Denis Côté possède, lui, ce style atypique, même si on devine aisément quels cinéastes ont pu l’inspirer. Son nouveau long-métrage, Boris sans Béatrice, tourne autour d’un chef d’entreprise hautain, volage et égocentrique, qui voit son petit confort voler en éclats lorsque son épouse sombre dans un état de mélancolie profond et reste cloîtrée dans sa chambre, sourde au monde extérieur.
Il est alors harcelé par un homme mystérieux (Dieu, le Diable ou une manifestation de sa conscience?) qui lui demande de changer son comportement radicalement s’il veut que son épouse aille mieux. Le récit oscille entre comédie, drame et fantastique avec un bonheur inégal. La comédie de moeurs est assez réussie, mais elle n’a rien de franchement originale et on peine à s’attacher au personnage principal, qui a tout du connard arrogant et insupportable. L’aspect onirique/fantastique est un peu plus intéressant. Il évoque un peu l’univers de David Lynch, période Lost Highway et Mulholland Drive – en nettement plus light, quand même – mais sombre aussi dans le grotesque par moments, notamment ceux où Denis Lavant cabotine sans vergogne dans le rôle de l’homme mystérieux.
Le bilan est donc assez mitigé. Le film est un peu plus réussi que les précédentes oeuvres du cinéaste, mais il n’y a pas de quoi s’extasier non plus…

Avec Midnight Special, Jeff Nichols marche sur les traces de Steven Spielberg et de John Carpenter. Son nouveau long-métrage, qui entremêle thriller, science-fiction et mélodrame familial, évoque irrésistiblement Rencontres du Troisième Type et Starman. Le cinéaste peut une nouvelle fois démontrer son talent de conteur cinématographique et parler de l’Amérique contemporaine, avec ses cowboys modernes, ses faux-prédicateurs et son atmosphère propice à la paranoïa.
Le mélange de genres semble avoir dérouté une bonne partie des festivaliers, mais, si le film n’est pas tout à fait du niveau de Take shelter, il n’en demeure pas moins ample et ambitieux, et il bénéficie d’une interprétation haut de gamme, dominée par un Michael Shannon une fois de plus impeccable.

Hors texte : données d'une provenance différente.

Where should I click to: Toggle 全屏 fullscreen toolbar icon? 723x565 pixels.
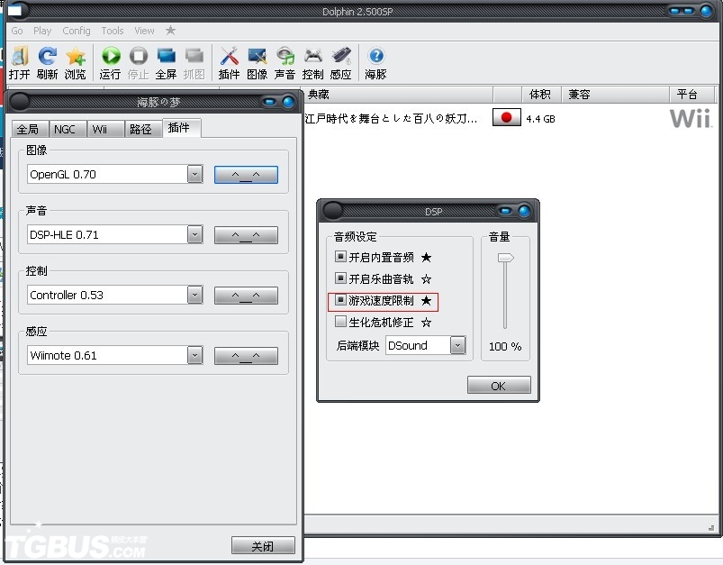(166, 56)
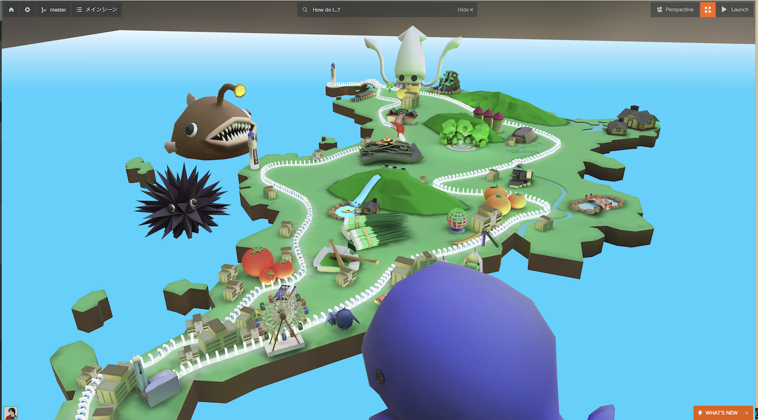
Task: Open the master branch version control menu
Action: pos(54,9)
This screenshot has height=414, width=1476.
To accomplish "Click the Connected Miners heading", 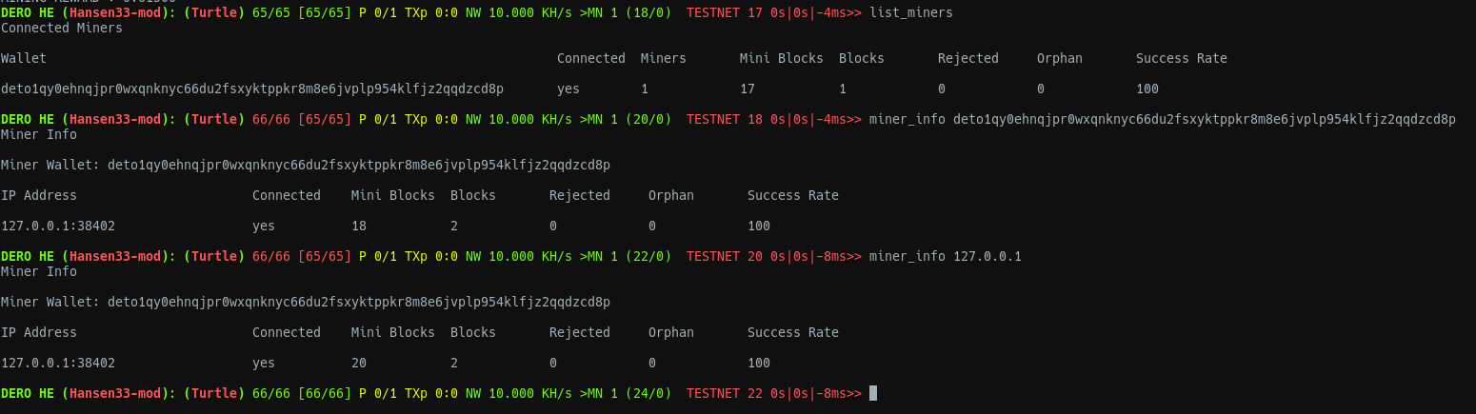I will point(62,28).
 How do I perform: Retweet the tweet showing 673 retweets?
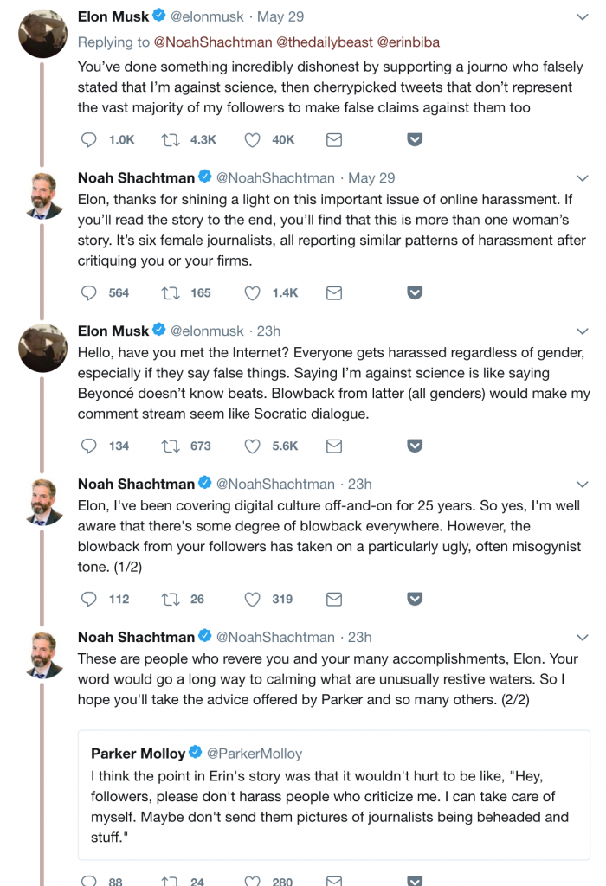[171, 446]

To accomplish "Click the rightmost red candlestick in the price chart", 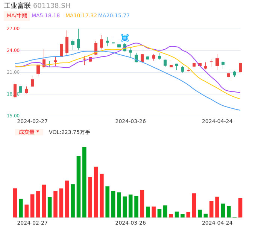I will (240, 67).
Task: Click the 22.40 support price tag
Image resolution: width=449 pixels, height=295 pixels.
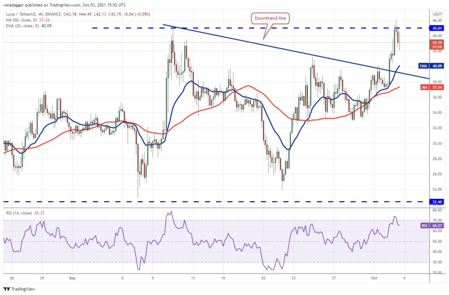Action: [437, 201]
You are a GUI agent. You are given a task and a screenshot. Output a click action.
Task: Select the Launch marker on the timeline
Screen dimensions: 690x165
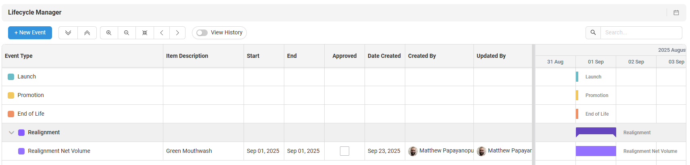pyautogui.click(x=577, y=77)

Les trois cinéastes de Trivisa, Frank Hui, Jevons Au et Vicky Wong, revendiquent fièrement l’influence de Johnnie To, qui est également leur producteur. On ne sera donc pas surpris de se retrouver devant une histoire de gangsters assez classique, sur fond de rétrocession de Hong Kong à la Chine, en 1997. Le scénario s’inspire de faits réels et des destins de trois figures légendaires de la pègre hongkongaise des années 1990, tout en respectant les figures imposées du genre. Les personnages manoeuvrent pour étendre leur sphère d’influence, établir des alliances fructueuses et trahir leurs partenaires quand nécessaire. On est plus dans le film de gangsters feutré que dans le polar spectaculaire, malgré quelques éclats de violence attendus.
Là aussi, il n’y a rien de bien novateur. La mise en scène est élégante, mais une bonne moitié du casting cabotine de manière outrancière, nuisant à la crédibilité d’un récit déjà inutilement alambiqué.

Quoi qu’il en soit, ce 66ème Festival de Berlin tient ses promesses. A défaut d’être originales, les oeuvres sont au moins soignées et mises en scène avec application. Et elles sont assez variées pour que chacun y trouve son compte. L’Art & Essai pur et dur y  côtoie des longs-métrages plus accessibles au grand public, les essais expérimentaux cohabitent avec des films de genre. Bref tous les cinémas sont représentés dans les salles de la Berlinale et les dix jours de projections s’annoncent passionnants.